While college affordability is a critical problem that must be solved, the best way to guarantee the success of the free college initiative is to ensure that students who enroll are college-ready.
Currently, 60 percent of two-year college students require remedial classes, which do not count toward their degrees, are largely ineffective and are expensive both for the students and their schools. Spending on remediation for college students exceeded $7 billion as of 2012, and less than half of remedial students ever earn any college credit. Less than a tenth finish their degrees on time.
An IBM study of one community college in New York City showed students who needed remedial math plus one other remedial class their first semester had a 1 percent chance of completing that semester.

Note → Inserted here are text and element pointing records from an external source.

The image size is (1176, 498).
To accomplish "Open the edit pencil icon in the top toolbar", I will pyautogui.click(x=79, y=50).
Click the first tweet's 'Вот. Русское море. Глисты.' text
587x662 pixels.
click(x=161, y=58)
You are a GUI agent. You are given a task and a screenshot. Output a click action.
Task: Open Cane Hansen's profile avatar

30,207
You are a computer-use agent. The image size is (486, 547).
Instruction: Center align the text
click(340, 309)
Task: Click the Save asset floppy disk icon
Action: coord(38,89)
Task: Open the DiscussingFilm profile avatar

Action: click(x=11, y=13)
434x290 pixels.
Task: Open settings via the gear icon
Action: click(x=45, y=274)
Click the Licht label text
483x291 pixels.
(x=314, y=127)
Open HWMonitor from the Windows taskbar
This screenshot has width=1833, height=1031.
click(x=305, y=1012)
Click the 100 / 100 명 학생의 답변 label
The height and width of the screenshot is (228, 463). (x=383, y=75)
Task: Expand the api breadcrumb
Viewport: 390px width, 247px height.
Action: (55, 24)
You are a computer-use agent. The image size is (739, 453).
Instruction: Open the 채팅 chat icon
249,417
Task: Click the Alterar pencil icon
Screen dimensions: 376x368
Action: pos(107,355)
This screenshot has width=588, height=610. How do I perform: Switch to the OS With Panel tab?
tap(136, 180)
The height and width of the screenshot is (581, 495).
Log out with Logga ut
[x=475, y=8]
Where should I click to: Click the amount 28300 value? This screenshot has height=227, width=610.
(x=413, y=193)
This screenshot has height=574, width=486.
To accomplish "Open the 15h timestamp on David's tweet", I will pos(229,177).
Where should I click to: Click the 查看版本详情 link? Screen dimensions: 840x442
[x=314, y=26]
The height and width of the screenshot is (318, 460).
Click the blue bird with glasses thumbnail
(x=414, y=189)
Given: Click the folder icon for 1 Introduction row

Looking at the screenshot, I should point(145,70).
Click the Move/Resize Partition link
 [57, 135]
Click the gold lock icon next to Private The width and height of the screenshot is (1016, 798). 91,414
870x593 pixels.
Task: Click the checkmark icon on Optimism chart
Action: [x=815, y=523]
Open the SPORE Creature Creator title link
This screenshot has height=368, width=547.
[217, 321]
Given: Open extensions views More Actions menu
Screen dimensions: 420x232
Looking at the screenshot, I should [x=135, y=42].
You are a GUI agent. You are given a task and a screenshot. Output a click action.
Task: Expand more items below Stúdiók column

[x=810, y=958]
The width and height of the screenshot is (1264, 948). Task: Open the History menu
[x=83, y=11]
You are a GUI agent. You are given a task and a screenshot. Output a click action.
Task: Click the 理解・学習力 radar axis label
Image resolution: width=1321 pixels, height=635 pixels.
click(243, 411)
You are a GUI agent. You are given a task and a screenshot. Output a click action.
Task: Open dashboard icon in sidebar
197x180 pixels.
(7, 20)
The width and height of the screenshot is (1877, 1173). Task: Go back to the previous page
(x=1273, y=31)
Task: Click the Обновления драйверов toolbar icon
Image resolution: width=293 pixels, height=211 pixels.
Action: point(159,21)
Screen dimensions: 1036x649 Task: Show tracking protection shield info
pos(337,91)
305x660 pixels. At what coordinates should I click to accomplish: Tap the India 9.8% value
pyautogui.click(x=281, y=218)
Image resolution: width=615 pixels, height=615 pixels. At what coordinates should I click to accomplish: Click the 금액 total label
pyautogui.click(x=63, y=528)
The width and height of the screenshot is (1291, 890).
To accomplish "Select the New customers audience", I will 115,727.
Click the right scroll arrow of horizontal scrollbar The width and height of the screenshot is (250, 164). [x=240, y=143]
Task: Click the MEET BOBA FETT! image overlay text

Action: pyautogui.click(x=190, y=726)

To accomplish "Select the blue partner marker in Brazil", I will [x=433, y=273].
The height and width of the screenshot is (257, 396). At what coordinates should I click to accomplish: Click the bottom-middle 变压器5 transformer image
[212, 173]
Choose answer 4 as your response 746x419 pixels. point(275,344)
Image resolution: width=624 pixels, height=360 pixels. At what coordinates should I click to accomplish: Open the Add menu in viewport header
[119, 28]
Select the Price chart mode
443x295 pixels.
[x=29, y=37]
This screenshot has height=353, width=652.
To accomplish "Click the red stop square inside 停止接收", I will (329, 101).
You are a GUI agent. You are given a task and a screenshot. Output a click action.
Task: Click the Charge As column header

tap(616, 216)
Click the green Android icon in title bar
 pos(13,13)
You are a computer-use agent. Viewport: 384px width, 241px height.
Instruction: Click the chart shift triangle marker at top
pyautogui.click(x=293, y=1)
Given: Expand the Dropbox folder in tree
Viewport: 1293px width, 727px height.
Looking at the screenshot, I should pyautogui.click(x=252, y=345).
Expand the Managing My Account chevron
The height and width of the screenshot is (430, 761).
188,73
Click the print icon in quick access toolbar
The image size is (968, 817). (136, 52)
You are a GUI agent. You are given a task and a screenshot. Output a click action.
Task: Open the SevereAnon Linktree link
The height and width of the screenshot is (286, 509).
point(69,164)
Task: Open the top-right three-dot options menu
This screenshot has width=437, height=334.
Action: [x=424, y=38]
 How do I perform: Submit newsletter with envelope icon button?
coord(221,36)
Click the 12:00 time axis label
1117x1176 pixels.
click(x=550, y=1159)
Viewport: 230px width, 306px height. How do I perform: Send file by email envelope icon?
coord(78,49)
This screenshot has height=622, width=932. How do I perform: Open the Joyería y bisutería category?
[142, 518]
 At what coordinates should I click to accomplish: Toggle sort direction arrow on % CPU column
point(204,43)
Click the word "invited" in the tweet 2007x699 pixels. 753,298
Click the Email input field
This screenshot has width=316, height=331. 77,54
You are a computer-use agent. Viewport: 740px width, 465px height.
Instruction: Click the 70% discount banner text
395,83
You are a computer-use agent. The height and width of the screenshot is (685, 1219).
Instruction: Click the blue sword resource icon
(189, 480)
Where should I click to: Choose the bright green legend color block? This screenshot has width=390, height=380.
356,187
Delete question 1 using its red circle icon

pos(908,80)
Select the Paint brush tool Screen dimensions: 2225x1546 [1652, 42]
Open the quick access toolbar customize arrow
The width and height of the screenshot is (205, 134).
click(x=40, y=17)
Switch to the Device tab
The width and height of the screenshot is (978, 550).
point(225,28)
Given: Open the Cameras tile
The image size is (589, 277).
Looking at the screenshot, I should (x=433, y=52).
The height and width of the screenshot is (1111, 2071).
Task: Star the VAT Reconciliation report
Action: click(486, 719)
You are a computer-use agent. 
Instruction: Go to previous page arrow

The racial and socioeconomic inequity that pervades our education system is evident in college preparedness as well. The pattern is all too familiar: 64 percent of white students take remedial classes, as do 75 percent of Latino students and 78 percent of Black students. Completion rates are also far worse for non-white and poor students. According to the U.S. Department of Education, of high schools serving the highest percentage of non-white students, about a quarter do not even offer algebra 2, even though most college-level courses require it.
But there are a variety of ways to provide students with solid preparation for college. One is by learning from a model called P-TECH, or Pathways in Technology Early College High School, a six-year collaboration among a public high school, a community college and a business partner that offers students a free associate degree in competitive fields, along with access to “new collar” competitive careers.
Since its creation in 2011, P-TECH has spread to 266 schools. Compared with regular high school students, P-TECH students have higher rates of high school graduation, college readiness and importantly, college completion. Because the schools don’t screen for admissions, most P-TECH students in the U.S. and other countries are low-income or students of color, and more likely to be English language learners, in special education classes, and those who aren’t performing well in middle school. They have higher grade point averages than low-income students and students of color in regular schools, and their college completion rates exceed those of their peers by substantial percentages.
In New York State, 95 percent of P-TECH students graduate from high school, 12 points higher than the state average. Most prove themselves to be college-ready during the early years of high school, and 80 percent of graduates go on to four-year colleges and universities.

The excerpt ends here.